Ballou S P, Khan M A, Kushner I, Harris J W
Am J Hematol. 1977;2(4):397-402. doi: 10.1002/ajh.2830020410.
Although patients with hemolytic hemoglobinopathies characteristically are over-producers of urate, and hyperuricemia is frequently recognized, clinical gout has rarely been reported in such patients. Our evaluation of 2 premenopausal women with gout led to the diagnosis of previously unrecognized hemoglobinopathies (SC disease and CC disease).
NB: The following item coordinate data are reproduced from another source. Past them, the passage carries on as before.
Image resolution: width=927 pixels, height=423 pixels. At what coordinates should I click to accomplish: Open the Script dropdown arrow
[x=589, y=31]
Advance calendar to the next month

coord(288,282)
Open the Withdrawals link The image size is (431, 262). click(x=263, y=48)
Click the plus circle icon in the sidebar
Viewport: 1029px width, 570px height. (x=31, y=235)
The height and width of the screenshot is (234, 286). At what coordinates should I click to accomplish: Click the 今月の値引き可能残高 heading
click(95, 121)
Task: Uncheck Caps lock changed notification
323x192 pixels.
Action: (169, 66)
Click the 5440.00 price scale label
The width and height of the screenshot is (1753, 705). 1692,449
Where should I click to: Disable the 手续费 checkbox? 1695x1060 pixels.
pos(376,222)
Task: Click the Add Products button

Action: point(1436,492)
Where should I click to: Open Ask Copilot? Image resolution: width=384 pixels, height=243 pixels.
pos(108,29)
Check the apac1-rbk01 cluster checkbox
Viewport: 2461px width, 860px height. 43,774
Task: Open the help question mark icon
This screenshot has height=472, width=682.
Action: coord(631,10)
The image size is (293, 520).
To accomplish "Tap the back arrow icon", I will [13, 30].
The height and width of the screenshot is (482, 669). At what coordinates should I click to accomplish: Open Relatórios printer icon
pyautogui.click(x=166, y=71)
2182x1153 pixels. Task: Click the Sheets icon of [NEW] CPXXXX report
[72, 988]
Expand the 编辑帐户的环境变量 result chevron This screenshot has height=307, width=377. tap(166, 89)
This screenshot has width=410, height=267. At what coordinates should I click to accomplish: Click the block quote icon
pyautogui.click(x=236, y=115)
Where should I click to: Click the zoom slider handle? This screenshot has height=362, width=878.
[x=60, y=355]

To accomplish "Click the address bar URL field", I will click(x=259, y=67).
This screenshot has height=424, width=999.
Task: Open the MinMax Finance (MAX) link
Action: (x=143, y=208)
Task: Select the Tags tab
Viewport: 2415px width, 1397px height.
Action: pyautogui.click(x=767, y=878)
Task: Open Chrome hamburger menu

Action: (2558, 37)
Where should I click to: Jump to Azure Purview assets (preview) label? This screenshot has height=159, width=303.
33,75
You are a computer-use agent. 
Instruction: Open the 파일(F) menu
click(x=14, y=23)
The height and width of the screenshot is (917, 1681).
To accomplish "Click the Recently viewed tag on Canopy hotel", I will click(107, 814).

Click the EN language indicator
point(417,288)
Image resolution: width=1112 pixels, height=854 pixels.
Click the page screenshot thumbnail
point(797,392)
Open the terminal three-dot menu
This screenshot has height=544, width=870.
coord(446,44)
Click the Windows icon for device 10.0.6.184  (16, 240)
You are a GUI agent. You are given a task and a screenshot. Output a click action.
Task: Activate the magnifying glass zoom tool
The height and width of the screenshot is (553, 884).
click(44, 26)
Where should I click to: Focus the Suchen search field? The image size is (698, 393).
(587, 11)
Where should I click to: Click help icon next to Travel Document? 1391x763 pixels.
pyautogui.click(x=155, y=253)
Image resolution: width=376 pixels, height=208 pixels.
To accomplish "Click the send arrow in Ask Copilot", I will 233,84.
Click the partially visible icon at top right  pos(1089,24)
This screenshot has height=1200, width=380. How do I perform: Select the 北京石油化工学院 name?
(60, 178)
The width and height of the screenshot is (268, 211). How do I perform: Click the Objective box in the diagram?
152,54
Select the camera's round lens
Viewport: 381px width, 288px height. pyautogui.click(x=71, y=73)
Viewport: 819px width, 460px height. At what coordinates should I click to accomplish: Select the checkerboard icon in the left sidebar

Investigation of these 2 patients and review of the reported cases of gout in patients with hemoglobin S or C disorders suggest that relatively minor abnormalities of renal function in these patients may lead to early development of significant hyperuricemia. With increasing lifespan of patients with hemolytic hemoglobinopathies and the likelihood of increased occurrence of renal function abnormalities, it is anticipated that gout will more frequently be responsible for joint symptoms in such patients.
虽然溶血性血红蛋白病患者通常尿酸生成过多,且高尿酸血症很常见,但这类患者中临床痛风的报道却很少。我们对2名绝经前痛风女性进行评估后,诊断出此前未被识别的血红蛋白病(SC病和CC病)。对这2例患者的调查以及对血红蛋白S或C异常患者痛风报告病例的回顾表明,这些患者相对轻微的肾功能异常可能导致早期显著高尿酸血症的发生。随着溶血性血红蛋白病患者寿命的延长以及肾功能异常发生率增加的可能性,预计痛风将更频繁地导致这类患者出现关节症状。